*** Records for this exercise ***
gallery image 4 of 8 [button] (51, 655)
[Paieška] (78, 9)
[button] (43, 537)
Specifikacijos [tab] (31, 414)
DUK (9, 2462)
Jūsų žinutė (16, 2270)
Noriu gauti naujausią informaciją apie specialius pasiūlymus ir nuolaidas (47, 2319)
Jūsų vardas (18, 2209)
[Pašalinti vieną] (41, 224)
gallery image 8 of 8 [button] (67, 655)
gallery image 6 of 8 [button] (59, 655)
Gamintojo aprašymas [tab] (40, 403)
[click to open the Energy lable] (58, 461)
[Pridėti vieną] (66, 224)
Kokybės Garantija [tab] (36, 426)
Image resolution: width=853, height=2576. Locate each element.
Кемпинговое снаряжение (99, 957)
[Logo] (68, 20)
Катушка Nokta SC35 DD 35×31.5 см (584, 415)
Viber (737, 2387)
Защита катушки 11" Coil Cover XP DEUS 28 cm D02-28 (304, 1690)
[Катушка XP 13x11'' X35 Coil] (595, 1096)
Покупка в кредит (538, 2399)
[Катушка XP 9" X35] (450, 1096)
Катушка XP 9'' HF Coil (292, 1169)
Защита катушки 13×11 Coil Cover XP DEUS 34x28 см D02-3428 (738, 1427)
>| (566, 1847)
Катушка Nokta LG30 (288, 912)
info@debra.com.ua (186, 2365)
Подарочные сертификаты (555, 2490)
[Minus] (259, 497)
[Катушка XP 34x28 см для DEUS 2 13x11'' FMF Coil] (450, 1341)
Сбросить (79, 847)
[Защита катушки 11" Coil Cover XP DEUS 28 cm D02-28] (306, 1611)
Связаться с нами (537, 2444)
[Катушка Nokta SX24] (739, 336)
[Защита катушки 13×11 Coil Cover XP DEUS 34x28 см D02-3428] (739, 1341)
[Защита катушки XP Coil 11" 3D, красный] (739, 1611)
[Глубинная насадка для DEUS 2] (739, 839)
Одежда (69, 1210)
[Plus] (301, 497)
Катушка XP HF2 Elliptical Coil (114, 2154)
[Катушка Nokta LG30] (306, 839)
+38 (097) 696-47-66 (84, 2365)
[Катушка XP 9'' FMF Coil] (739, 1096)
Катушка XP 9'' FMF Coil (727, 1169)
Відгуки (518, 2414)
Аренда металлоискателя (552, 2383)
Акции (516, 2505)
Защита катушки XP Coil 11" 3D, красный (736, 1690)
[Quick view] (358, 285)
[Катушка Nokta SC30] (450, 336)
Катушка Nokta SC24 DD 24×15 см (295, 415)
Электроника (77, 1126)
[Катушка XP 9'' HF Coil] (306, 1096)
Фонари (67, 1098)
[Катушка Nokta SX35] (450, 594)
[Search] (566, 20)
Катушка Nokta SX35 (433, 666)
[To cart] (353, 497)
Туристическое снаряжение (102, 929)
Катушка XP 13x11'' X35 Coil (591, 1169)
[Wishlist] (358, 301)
*** End of Records for this exercise ***
Task details: Report only the number of lines in the data above that contain "gallery".

Response: 3